20 Questions for Bill Killers
1. Over the medium term, how many other opportunities will exist to provide in excess of $100 billion per year in public subsidies to poor and sick people?
2. Would a bill that contained $50 billion in additional subsidies for people making less than 250% of poverty be acceptable?
3. Where is the evidence that the plan, as constructed, would substantially increase insurance industry profit margins, particularly when it is funded in part via a tax on insurers?
4. Why are some of the same people who are criticizing the bill's lack of cost control also criticizing the inclusion of the excise tax, which is one of the few cost control mechanisms to have survived the process?
5. Why are some of the same people who are criticizing the bill's lack of cost control also criticizing the inclusion of the individual mandate, which is key to controlling premiums in the individual market?
6. Would concerns about the political downside to the individual mandate in fact substantially be altered if a public plan were included among the choices? Might not the Republican talking point become: "forcing you to buy government-run insurance?"
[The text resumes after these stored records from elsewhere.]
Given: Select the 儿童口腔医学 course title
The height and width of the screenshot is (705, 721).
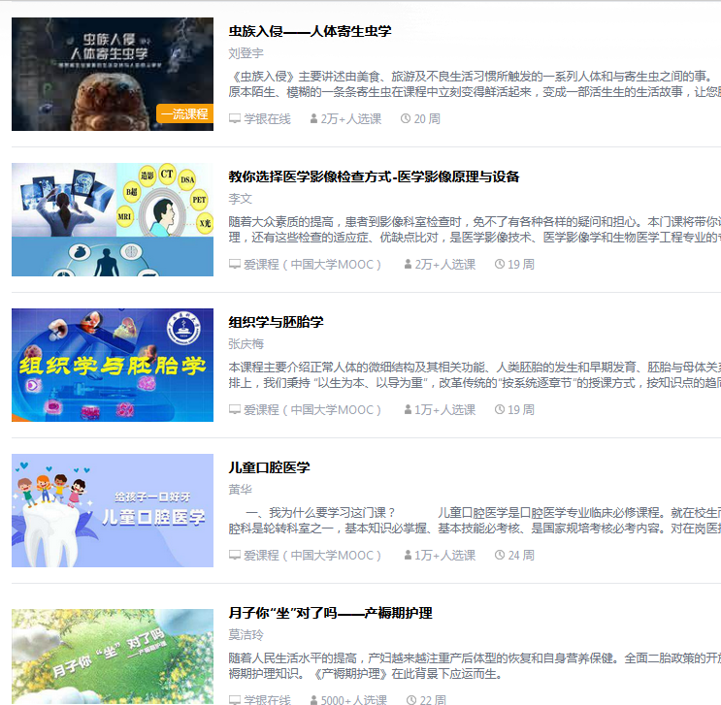Looking at the screenshot, I should pos(269,467).
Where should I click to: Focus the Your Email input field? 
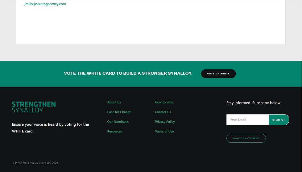coord(247,120)
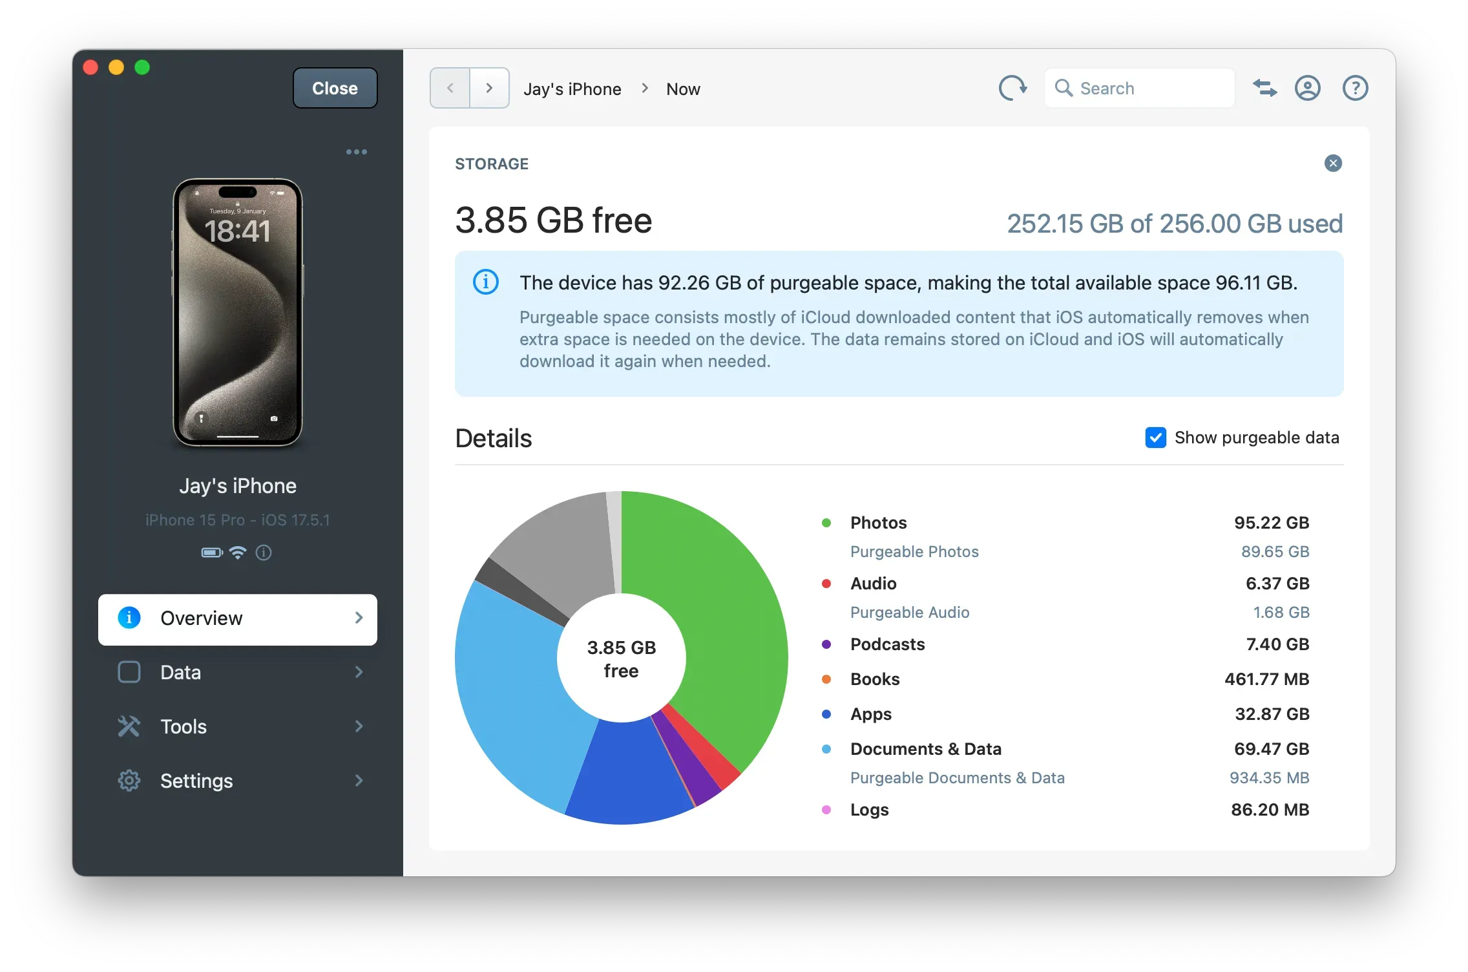Click the refresh icon in the toolbar

1012,88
7. Roughly how many people would in fact meet ALL of the following criteria: (i) in the individual insurance market, and not eligible for Medicaid or Medicare; (ii) consider the insurance to be a bad deal, even after substantial government subsidies; (iii) are not knowingly gaming the system by waiting to buy insurance until they become sick; (iv) are not exempt from the individual mandate penalty because of low income status or other exemptions carved out by the bill?
8. How many years is it likely to be before Democrats again have (i) at least as many non-Blue Dog seats in the Congress as they do now, and (ii) a President in the White House who would not veto an ambitious health care bill?
9. If the idea is to wait for a complete meltdown of the health care system, how likely is it that our country will respond to such a crisis in a rational fashion? How have we tended to respond to such crises in the past?
10. Where is the evidence that the public option is particularly important to base voters and/or swing voters (rather than activists), as compared with other aspects of health care reform?
11. Would base voters be less likely to turn out in 2010 if no health care plan is passed at all, rather than a reasonable plan without a public option?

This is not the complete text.